Updated on April 25, 2010

The most important drum in the symphony orchestra is the timpani, kettledrum, or tympanum, a single-skinned drum tuned to a specific pitch. It is made of a large, bowl-shaped copper "kettle," and the tension of the skin, or head, can be adjusted either manually or mechanically to permit pitch changes. Struck with sticks having various felt or sponge heads, it can produce different tone effects. Timpanis originated in the Middle East, where they were carried in pairs by players on horseback. They were introduced to Europe at the time of the Crusades and into the symphony orchestra during the 18th century, when they were played in pairs tuned to tonic and dominant pitches. In modern orchestras, three or more timpanis are usually used.

Beethoven (1770-1827) was the first composer to vary the tuning of timpanis from the conventional tonic-dominant. Hector Berlioz (1803-1869) was probably the first to call for a change of tuning during a single movement. Bela Bartok (1881-1945) made use of the glissando: a rapid, slurring effect made possible only by mechanical tuning.

Photo by Ted Cabanes
Photo by Ted Cabanes

Other Drums

The other drums of the orchestra have two skins and are of indefinite pitch. The tension of their skins is maintained by cords or rods that stretch from skin to skin and can be tightened or loosened. Among these drums are the snare ("side") drum, the tenor drum, and the bass drum.

The snare drum gets its name from its characteristic rattling tone created by snares—gut or metal strings, stretched tightly across the lower drumhead.

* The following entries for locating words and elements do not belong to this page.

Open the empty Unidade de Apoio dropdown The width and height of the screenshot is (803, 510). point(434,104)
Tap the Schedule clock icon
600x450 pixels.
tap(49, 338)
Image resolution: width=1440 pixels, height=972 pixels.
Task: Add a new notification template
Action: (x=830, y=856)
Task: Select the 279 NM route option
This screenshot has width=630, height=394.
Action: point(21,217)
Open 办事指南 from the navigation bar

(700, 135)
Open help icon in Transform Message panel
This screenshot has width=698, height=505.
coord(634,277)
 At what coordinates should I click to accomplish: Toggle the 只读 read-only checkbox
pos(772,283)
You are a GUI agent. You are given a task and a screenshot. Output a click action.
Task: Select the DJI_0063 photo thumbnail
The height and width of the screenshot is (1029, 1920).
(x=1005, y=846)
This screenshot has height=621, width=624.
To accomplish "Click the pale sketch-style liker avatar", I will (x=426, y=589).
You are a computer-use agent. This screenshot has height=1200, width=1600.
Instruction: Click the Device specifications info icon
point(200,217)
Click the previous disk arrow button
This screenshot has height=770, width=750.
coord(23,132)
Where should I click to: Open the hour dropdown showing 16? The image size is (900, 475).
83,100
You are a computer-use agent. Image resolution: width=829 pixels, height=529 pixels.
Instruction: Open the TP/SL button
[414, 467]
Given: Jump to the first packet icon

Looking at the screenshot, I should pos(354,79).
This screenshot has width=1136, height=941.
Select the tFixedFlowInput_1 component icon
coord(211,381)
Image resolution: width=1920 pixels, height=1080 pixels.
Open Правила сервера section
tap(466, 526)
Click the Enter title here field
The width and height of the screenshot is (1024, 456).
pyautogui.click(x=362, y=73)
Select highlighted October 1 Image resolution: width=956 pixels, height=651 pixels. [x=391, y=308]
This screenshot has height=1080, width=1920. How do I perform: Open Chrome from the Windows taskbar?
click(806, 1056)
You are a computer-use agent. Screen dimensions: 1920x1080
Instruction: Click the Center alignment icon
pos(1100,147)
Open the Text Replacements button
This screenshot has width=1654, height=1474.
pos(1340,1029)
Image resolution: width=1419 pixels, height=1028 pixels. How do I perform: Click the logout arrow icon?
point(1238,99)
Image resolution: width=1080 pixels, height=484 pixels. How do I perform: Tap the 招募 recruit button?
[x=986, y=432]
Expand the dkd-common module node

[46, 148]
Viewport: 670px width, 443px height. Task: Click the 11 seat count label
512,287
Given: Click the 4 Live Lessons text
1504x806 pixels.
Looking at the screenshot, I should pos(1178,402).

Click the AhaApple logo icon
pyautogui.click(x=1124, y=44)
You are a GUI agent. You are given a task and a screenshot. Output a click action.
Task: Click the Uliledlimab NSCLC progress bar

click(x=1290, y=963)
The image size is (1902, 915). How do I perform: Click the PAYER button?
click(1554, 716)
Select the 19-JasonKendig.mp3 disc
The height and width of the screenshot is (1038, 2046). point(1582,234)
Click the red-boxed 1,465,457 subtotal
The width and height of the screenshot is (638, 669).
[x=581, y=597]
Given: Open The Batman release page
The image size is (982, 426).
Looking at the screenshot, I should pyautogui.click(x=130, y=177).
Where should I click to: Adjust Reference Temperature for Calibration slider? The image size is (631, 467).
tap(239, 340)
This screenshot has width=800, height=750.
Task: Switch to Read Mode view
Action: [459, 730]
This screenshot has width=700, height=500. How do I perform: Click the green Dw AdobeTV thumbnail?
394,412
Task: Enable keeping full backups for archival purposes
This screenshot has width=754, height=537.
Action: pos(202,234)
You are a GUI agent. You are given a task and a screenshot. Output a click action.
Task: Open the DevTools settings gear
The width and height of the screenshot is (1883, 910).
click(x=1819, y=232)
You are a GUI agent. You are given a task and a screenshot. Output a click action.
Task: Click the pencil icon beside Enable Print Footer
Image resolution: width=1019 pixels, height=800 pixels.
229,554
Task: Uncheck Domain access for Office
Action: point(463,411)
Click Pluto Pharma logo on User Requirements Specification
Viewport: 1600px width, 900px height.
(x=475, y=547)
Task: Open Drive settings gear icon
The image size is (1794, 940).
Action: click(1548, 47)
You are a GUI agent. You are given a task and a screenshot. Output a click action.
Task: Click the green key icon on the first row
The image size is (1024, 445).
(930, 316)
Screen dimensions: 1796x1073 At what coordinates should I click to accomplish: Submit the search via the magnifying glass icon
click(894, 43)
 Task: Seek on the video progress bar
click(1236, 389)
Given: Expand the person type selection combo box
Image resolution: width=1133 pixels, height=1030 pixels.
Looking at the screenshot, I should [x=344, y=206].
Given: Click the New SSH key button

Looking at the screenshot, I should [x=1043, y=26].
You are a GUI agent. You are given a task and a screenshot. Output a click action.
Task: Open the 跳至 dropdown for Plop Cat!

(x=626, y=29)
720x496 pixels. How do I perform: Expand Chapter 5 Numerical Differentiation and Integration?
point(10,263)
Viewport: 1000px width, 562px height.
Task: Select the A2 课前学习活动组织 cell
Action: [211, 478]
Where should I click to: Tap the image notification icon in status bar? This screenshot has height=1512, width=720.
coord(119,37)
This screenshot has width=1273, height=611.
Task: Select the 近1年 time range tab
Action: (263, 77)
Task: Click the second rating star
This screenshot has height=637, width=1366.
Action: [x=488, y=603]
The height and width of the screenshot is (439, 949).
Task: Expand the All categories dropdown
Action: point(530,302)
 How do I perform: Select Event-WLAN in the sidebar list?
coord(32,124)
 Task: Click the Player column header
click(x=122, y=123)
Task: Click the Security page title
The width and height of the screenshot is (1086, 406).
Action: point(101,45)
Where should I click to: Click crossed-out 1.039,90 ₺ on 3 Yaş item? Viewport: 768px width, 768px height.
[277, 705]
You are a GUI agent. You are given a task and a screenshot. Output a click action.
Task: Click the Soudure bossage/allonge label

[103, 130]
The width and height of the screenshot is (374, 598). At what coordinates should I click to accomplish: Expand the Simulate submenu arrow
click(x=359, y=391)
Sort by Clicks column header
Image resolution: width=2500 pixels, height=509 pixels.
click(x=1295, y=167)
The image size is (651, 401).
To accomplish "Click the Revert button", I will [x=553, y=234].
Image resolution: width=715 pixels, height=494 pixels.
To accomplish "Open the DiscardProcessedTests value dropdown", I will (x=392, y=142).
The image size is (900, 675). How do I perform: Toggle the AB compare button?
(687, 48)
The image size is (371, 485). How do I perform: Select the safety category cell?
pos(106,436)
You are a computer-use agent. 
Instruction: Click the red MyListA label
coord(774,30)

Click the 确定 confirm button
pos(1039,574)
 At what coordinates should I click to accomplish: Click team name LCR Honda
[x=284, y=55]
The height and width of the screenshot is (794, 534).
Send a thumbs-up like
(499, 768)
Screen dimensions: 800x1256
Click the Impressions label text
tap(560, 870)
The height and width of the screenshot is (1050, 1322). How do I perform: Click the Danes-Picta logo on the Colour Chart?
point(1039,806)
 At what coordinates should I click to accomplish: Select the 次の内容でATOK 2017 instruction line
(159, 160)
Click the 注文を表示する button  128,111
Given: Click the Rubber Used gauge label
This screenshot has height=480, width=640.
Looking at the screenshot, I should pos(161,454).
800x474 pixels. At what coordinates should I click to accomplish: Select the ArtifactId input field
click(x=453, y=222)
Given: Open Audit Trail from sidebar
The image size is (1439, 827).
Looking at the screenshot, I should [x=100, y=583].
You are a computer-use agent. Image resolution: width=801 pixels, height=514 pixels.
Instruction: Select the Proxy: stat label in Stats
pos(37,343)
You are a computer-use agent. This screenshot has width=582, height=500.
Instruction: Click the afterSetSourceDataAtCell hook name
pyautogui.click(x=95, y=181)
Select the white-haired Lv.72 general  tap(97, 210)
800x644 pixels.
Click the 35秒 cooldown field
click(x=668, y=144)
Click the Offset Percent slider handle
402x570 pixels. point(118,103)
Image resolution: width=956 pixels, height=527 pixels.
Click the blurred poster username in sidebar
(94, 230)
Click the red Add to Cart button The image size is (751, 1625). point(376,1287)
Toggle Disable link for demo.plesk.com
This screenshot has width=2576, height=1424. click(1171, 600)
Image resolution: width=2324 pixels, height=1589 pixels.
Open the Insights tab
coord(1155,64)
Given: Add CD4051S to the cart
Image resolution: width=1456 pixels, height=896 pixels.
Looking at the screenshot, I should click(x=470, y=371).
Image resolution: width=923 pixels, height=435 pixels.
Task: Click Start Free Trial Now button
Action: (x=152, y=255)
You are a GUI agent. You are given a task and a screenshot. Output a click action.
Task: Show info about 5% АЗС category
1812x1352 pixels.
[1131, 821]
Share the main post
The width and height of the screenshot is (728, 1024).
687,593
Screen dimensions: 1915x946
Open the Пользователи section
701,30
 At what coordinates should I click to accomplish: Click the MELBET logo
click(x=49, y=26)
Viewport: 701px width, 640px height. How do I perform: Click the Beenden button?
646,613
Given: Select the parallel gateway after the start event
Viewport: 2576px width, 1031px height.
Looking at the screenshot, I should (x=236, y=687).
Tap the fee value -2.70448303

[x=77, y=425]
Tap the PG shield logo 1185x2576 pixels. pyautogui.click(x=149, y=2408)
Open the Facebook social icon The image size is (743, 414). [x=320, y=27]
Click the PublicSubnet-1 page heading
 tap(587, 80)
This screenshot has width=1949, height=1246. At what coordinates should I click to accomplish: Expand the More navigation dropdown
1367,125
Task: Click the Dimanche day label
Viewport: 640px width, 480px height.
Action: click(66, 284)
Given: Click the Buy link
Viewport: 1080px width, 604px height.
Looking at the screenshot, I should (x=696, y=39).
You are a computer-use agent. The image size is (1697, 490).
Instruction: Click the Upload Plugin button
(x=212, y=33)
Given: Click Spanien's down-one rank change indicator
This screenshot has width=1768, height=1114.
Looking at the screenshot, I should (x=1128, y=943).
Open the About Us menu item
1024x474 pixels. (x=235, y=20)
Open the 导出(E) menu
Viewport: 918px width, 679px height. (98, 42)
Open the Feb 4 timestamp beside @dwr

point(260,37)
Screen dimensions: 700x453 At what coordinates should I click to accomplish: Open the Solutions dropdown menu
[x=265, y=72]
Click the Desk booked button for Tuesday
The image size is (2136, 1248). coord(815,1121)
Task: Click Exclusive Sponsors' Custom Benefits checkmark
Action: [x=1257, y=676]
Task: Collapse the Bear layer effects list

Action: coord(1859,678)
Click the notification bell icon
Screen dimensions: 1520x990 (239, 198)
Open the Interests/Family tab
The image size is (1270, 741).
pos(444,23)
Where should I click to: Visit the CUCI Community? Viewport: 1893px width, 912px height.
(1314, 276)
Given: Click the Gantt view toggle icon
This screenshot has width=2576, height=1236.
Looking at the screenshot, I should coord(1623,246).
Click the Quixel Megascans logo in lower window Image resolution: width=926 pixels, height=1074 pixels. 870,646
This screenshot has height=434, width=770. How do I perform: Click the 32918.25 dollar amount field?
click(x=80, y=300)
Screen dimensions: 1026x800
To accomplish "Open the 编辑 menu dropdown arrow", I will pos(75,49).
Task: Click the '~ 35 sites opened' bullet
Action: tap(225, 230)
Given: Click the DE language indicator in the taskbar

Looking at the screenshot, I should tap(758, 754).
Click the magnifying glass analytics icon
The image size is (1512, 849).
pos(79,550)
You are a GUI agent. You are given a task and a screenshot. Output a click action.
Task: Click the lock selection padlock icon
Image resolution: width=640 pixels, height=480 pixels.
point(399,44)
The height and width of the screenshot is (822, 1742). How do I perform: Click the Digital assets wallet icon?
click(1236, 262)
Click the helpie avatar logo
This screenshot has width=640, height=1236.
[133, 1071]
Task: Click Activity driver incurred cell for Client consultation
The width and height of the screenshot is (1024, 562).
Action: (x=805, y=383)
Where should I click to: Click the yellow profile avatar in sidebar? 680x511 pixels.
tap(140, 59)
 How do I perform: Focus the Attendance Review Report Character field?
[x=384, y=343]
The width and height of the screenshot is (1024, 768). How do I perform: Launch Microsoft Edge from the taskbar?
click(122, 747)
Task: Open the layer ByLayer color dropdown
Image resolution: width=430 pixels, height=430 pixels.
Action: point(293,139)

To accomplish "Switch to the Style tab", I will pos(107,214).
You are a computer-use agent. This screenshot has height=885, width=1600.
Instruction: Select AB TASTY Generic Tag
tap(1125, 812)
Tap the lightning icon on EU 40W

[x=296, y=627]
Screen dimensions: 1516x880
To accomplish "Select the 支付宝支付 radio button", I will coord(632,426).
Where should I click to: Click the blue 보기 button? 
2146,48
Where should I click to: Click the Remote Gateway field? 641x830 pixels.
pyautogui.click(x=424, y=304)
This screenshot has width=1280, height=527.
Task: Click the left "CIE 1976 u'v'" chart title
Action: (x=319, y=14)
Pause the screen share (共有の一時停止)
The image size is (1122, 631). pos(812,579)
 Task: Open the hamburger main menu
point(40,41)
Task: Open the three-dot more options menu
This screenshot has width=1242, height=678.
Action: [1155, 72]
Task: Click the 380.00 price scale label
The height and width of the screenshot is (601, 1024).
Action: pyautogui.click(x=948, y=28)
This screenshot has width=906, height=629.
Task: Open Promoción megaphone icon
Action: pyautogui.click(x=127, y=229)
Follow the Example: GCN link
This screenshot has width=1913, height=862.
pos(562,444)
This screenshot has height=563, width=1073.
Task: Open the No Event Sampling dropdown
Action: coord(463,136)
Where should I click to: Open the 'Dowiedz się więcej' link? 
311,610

The upper head is struck with wooden sticks, frequently in "rolls," or rhythmic trills, that are difficult to perform. Eighteenth century composers used the snare drum primarily to create special effects, but it has become standard equipment in modern orchestras.

The tenor drum is a larger version of the snare drum without the snares. Its tone is dull and muffled, and it is used principally in the fife and drum corps.

The bass drum is the biggest member of the drum family. Held vertically by a marching player or standing on a frame in the orchestra, it is struck on one or both heads.

A combination of drums and cymbals called a trap set is used in popular music and jazz. The drummer is seated and beats the bass drum with a foot pedal, keeping his arms free to play the other drums and the cymbals.

The tambourine is a drum made from a wooden hoop with a single head stretched over the top and has "jingles", or small cymbal-like pieces of metal, attached to its frame. It can be shaken or played with the fingers.